Use exit() after your header redirects because it is possible for a non-logged in user to bypass the login system by simply ignoring the redirect.

 

Have a look into SQL Injection, your UPDATE SQL is vulnerable.

 

In a live/production environment you should remove all of the mysql_error() calls which are shown to the user because this an information disclosure security issue. Show a meaningful but non technical error message that doesn't give any details that woud help an attacker. Also don't just die() with the message, handle it properly and display it within your template.

 

Well done for asking for feedback though - a lot of new coders don't do this and end up with bad code standards/poor practices and vulnerabilities.

[PFMaBiSmAd]

I would add to what the182guy posted. On a live site, you should continue to use mysql_error() to LOG any query errors that are occurring.

 

In a real application, when an error occurs, you should produce and display a USER error message (Sorry, you currently cannot log in to this site due to an error).

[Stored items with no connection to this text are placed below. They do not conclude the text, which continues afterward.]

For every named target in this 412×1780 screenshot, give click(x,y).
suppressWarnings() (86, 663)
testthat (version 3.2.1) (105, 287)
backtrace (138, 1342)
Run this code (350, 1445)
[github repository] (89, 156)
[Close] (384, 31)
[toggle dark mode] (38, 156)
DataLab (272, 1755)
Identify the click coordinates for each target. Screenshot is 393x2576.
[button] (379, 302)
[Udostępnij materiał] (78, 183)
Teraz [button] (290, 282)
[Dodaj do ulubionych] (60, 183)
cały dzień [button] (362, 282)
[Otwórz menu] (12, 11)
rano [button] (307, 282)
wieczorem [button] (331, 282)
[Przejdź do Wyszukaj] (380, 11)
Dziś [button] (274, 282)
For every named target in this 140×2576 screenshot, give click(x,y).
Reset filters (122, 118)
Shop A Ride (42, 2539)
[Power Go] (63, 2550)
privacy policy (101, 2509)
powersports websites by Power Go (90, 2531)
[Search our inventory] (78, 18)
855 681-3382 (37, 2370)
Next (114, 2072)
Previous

You should also log all the available information about each error so that you can find and fix what is causing the problem. If you use trigger_error in your error handling logic, php will take the information you supply as the first parameter to trigger_error and produce an user generated error message that includes the file and line number (of the trigger_error statement) that can be logged by setting the log_errors setting to ON.